WORK REQUIRED:
Every record must appear in your reply exactly as written.
______
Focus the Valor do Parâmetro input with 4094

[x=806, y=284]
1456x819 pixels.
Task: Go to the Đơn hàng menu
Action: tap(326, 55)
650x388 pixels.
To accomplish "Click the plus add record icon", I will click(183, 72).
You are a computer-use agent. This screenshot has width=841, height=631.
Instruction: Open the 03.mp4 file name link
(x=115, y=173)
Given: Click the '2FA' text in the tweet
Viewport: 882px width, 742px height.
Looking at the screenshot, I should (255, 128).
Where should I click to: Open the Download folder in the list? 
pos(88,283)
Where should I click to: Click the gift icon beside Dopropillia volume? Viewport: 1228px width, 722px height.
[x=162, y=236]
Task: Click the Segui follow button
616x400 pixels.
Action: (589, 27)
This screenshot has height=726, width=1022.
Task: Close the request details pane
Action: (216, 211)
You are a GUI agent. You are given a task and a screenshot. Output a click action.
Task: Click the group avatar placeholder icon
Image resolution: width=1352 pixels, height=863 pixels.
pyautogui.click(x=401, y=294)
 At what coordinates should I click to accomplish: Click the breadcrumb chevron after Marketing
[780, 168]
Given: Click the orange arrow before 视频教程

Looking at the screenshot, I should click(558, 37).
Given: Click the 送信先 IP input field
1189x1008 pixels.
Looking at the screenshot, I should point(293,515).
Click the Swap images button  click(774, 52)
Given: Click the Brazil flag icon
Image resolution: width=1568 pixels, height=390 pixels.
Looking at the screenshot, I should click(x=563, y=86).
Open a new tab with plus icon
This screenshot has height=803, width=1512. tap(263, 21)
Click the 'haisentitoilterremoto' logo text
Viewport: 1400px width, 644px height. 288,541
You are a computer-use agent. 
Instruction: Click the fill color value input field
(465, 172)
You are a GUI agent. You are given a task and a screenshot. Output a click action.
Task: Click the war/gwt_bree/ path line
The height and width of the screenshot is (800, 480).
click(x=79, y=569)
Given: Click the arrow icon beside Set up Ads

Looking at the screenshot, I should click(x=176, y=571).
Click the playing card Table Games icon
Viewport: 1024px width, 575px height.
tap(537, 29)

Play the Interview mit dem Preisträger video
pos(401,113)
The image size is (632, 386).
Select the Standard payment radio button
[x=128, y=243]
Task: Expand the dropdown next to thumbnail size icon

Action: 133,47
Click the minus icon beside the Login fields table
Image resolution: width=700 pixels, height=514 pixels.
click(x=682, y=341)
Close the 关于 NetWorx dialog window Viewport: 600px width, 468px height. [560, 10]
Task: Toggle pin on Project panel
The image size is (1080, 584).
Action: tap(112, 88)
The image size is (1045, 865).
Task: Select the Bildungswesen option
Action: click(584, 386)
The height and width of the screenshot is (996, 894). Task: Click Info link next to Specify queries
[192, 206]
______
SOLUTION TO THIS TASK:
Focus the Valor do Parâmetro input with 4094

[x=806, y=284]
1456x819 pixels.
Task: Go to the Đơn hàng menu
Action: tap(326, 55)
650x388 pixels.
To accomplish "Click the plus add record icon", I will click(183, 72).
You are a computer-use agent. This screenshot has width=841, height=631.
Instruction: Open the 03.mp4 file name link
(x=115, y=173)
Given: Click the '2FA' text in the tweet
Viewport: 882px width, 742px height.
Looking at the screenshot, I should (255, 128).
Where should I click to: Open the Download folder in the list? 
pos(88,283)
Where should I click to: Click the gift icon beside Dopropillia volume? Viewport: 1228px width, 722px height.
[x=162, y=236]
Task: Click the Segui follow button
616x400 pixels.
Action: (589, 27)
This screenshot has height=726, width=1022.
Task: Close the request details pane
Action: (216, 211)
You are a GUI agent. You are given a task and a screenshot. Output a click action.
Task: Click the group avatar placeholder icon
Image resolution: width=1352 pixels, height=863 pixels.
pyautogui.click(x=401, y=294)
 At what coordinates should I click to accomplish: Click the breadcrumb chevron after Marketing
[780, 168]
Given: Click the orange arrow before 视频教程

Looking at the screenshot, I should click(558, 37).
Given: Click the 送信先 IP input field
1189x1008 pixels.
Looking at the screenshot, I should point(293,515).
Click the Swap images button  click(774, 52)
Given: Click the Brazil flag icon
Image resolution: width=1568 pixels, height=390 pixels.
Looking at the screenshot, I should click(x=563, y=86).
Open a new tab with plus icon
This screenshot has height=803, width=1512. tap(263, 21)
Click the 'haisentitoilterremoto' logo text
Viewport: 1400px width, 644px height. 288,541
You are a computer-use agent. 
Instruction: Click the fill color value input field
(465, 172)
You are a GUI agent. You are given a task and a screenshot. Output a click action.
Task: Click the war/gwt_bree/ path line
The height and width of the screenshot is (800, 480).
click(x=79, y=569)
Given: Click the arrow icon beside Set up Ads

Looking at the screenshot, I should click(x=176, y=571).
Click the playing card Table Games icon
Viewport: 1024px width, 575px height.
tap(537, 29)

Play the Interview mit dem Preisträger video
pos(401,113)
The image size is (632, 386).
Select the Standard payment radio button
[x=128, y=243]
Task: Expand the dropdown next to thumbnail size icon

Action: 133,47
Click the minus icon beside the Login fields table
Image resolution: width=700 pixels, height=514 pixels.
click(x=682, y=341)
Close the 关于 NetWorx dialog window Viewport: 600px width, 468px height. [560, 10]
Task: Toggle pin on Project panel
The image size is (1080, 584).
Action: tap(112, 88)
The image size is (1045, 865).
Task: Select the Bildungswesen option
Action: click(584, 386)
The height and width of the screenshot is (996, 894). Task: Click Info link next to Specify queries
[192, 206]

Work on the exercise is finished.